First, create a table that maps each product type to its respective column. Something that looks like:

image

ProductTypeMapping
ProductTypeMapping = DATATABLE(
    "ProductType", STRING, 
    "ColumnName", STRING,
    {
        {"Product1", "PRODUCT1"},
        {"Product2", "PRODUCT2"},
        {"Product3", "PRODUCT3"},
        {"Product4", "PRODUCT4"},
        {"Product5", "PRODUCT5"},
        {"Product6", "PRODUCT6"}
    }
)

You can put ProductTypeMapping[ProductType] in a slicer.

Then, create a measure that dynamically aggregates the data based on the selected product type:

Total Products Sold = 
SUMX (
    VALUES ( 'ProductTypeMapping'[ProductType] )
    , CALCULATE (
        SUMX (
            'Sheet1'
            , SWITCH (
                VALUES ( 'ProductTypeMapping'[ColumnName] )
                , "PRODUCT1", 'Sheet1'[PRODUCT1]
                , "PRODUCT2", 'Sheet1'[PRODUCT2]
                , "PRODUCT3", 'Sheet1'[PRODUCT3]
                , "PRODUCT4", 'Sheet1'[PRODUCT4]
                , "PRODUCT5", 'Sheet1'[PRODUCT5]
                , "PRODUCT6", 'Sheet1'[PRODUCT6]
            )
        )
    )
)

There’s nested iterators here and they operate in different contexts. The first SUMX iterates over the ProductTypeMapping table. This table is used for the slicer, allowing users to select a product type. VALUES('ProductTypeMapping'[ProductType]) gets the distinct values of the product type selected in the slicer. CALCULATE is used to modify the context of the second SUMX function so that it calculates the sum based on the selected product type. The second SUMX iterates over your sales data table. SWITCH evaluates the current value of the ProductTypeMapping’s ColumnName, and, depending on this value, it returns the corresponding column from your main data table.
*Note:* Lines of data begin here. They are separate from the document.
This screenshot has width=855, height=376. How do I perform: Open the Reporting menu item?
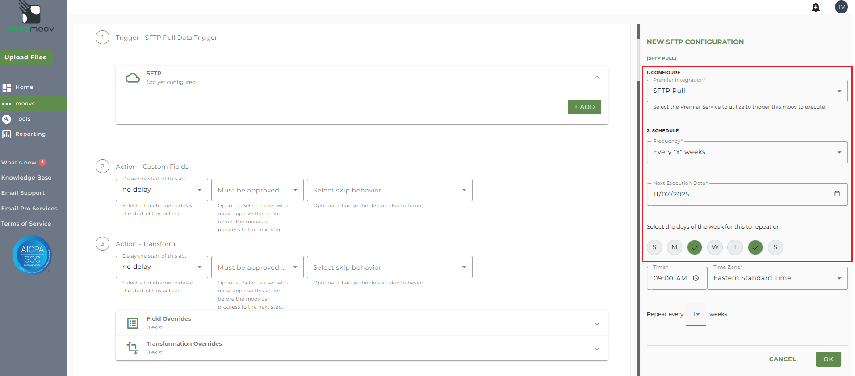[30, 134]
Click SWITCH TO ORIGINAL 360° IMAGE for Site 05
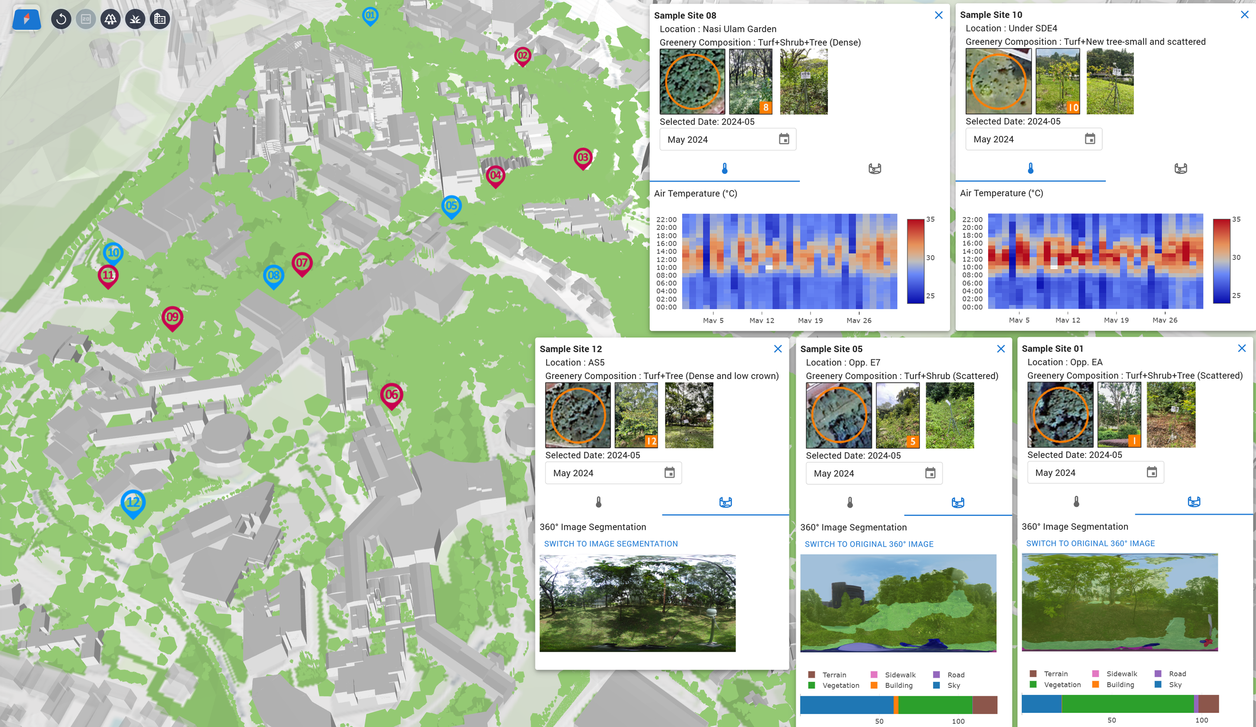Image resolution: width=1256 pixels, height=727 pixels. (869, 544)
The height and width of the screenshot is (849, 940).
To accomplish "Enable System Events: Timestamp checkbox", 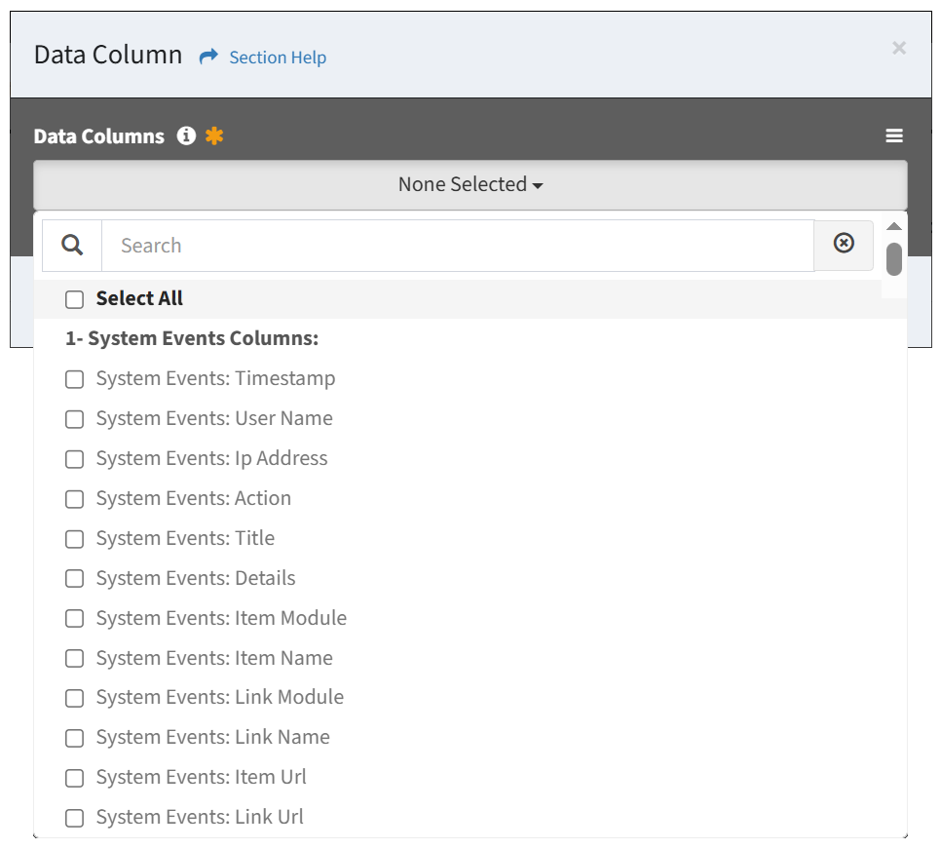I will (x=74, y=379).
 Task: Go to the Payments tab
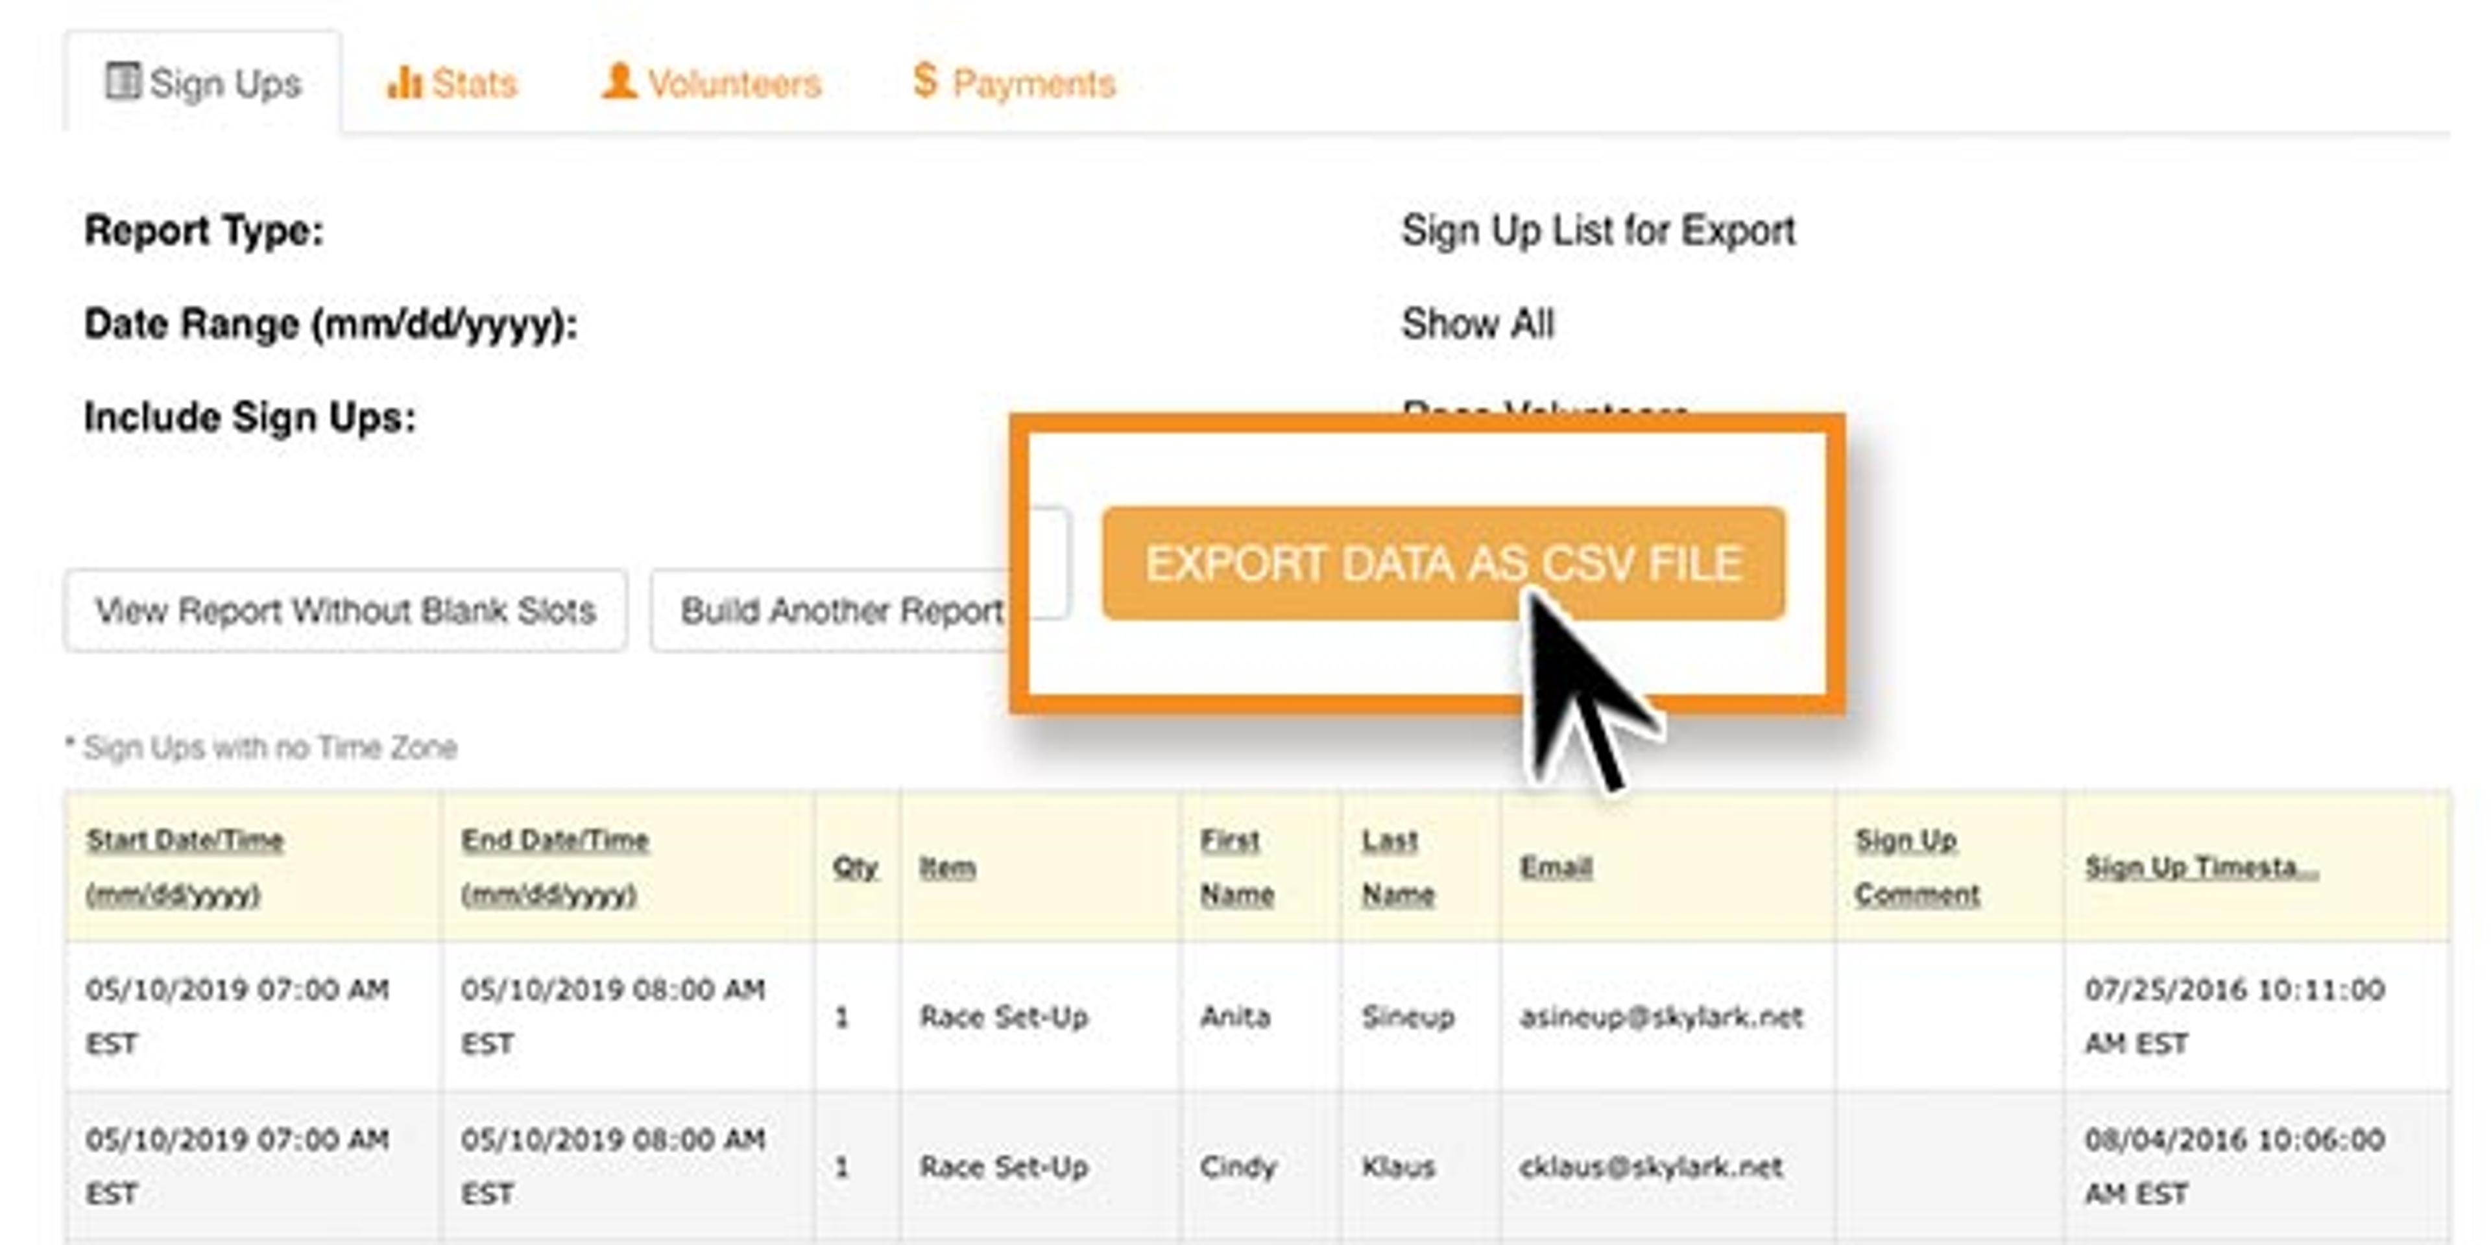point(1033,84)
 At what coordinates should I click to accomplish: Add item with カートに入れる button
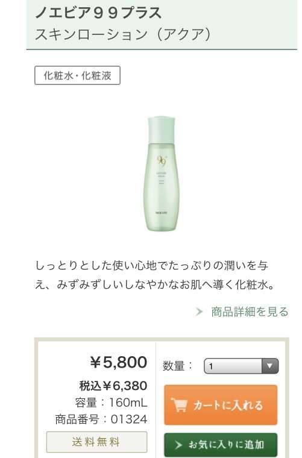coord(221,405)
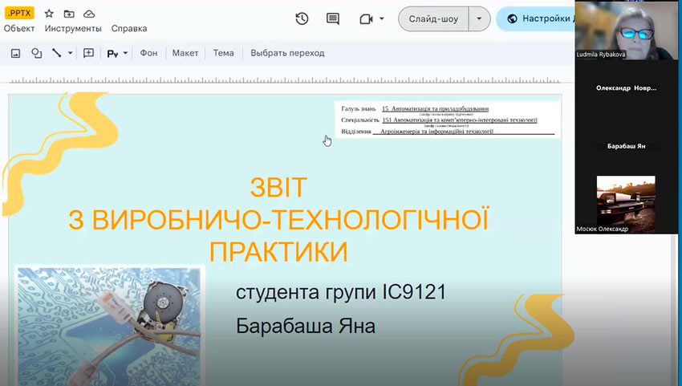Open version history clock icon
This screenshot has width=682, height=386.
tap(302, 18)
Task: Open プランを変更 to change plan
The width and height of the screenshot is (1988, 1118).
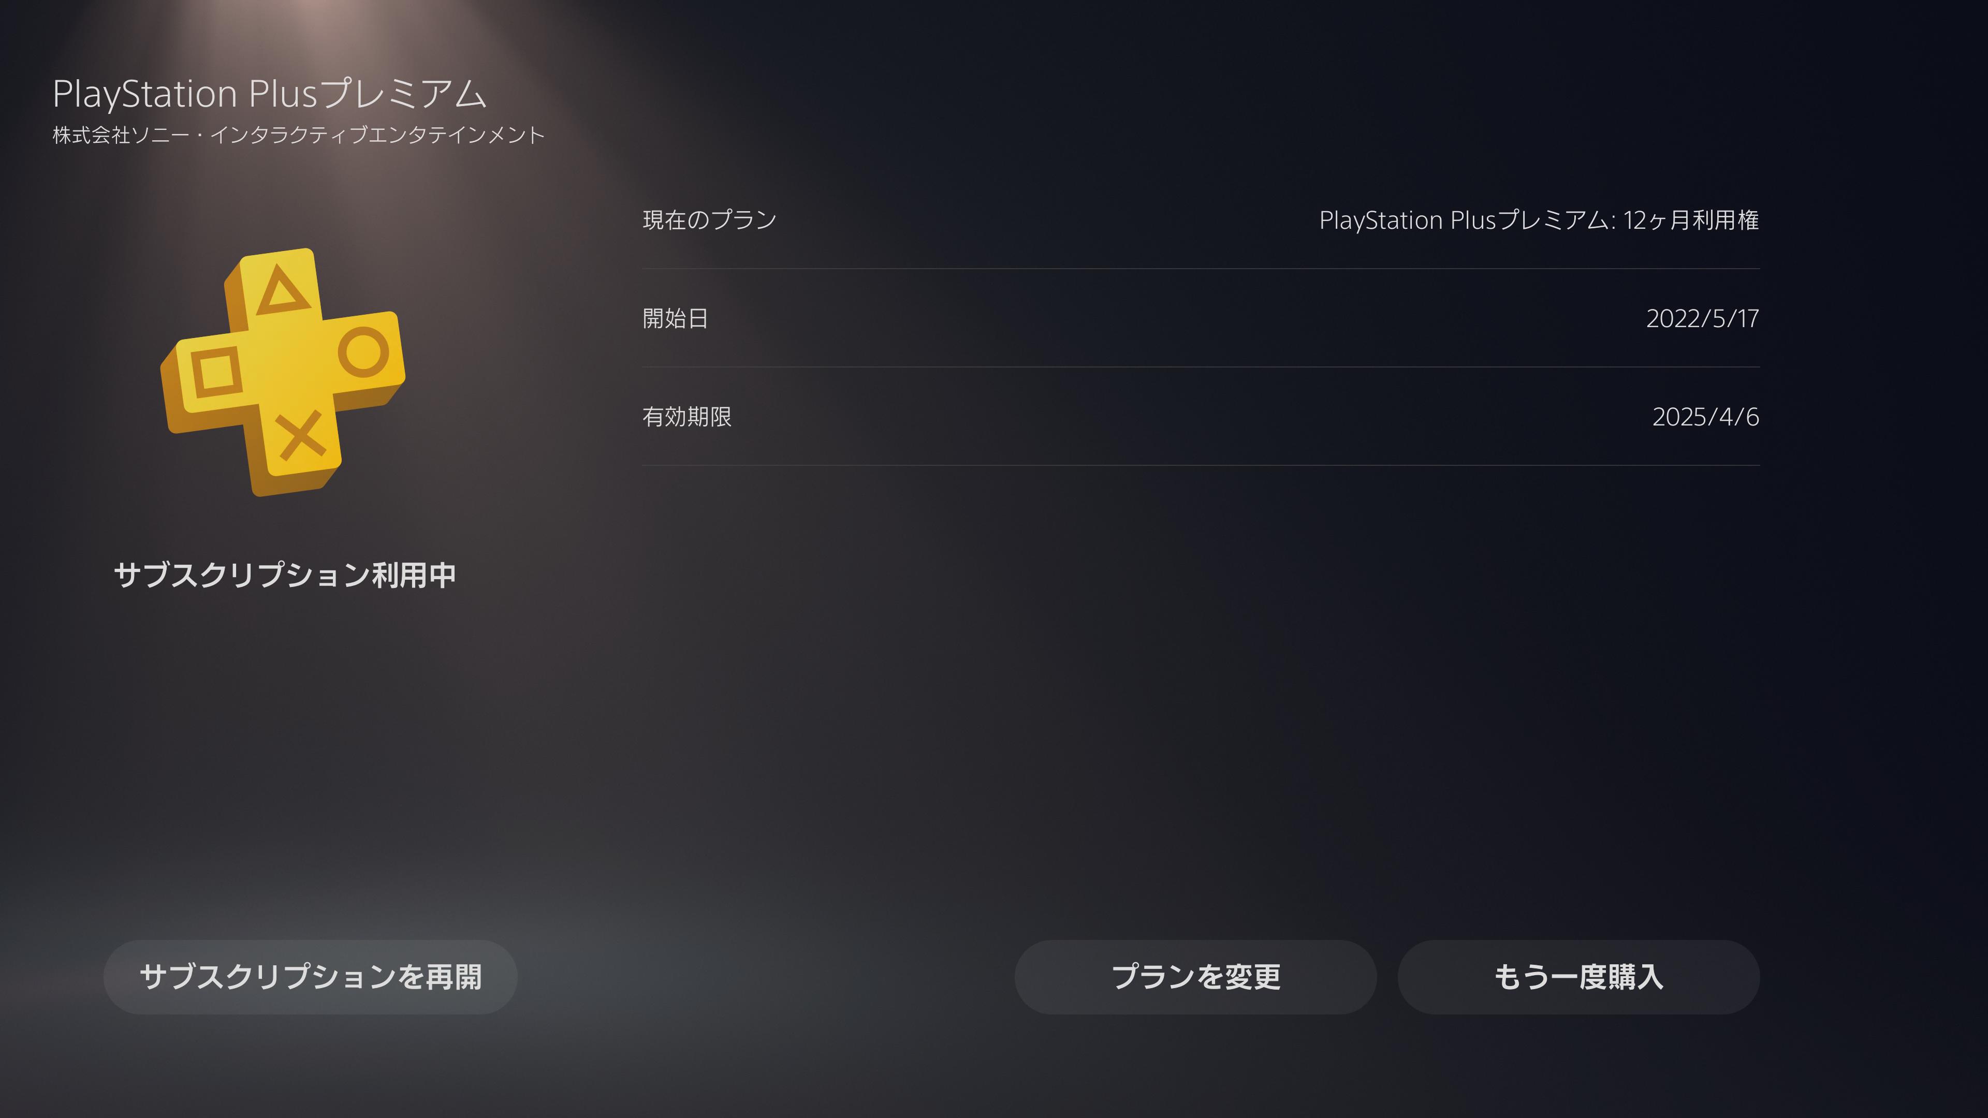Action: (x=1195, y=977)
Note, the outer SUMX is iterating over the distinct values of the product types, while the inner SUMX is iterating over the sales table.

example

This is one way to do it, but nested SUMX functions can potentially lead to performance issues, especially when dealing with large datasets like you have. It could be quite slow. There might be more efficient ways to do this…

1 Like

While this is a solution I was looking for, I immediately ran out of memory and was stopped by an error. I had an idea like this in my head, but couldnt quite get it right, so I appreciate you putting that together for me. Going to have to think about this for a little bit longer and see if there is anything else, but I am guessing with such a large dataset it is going to be extremely difficult to find a decent solution.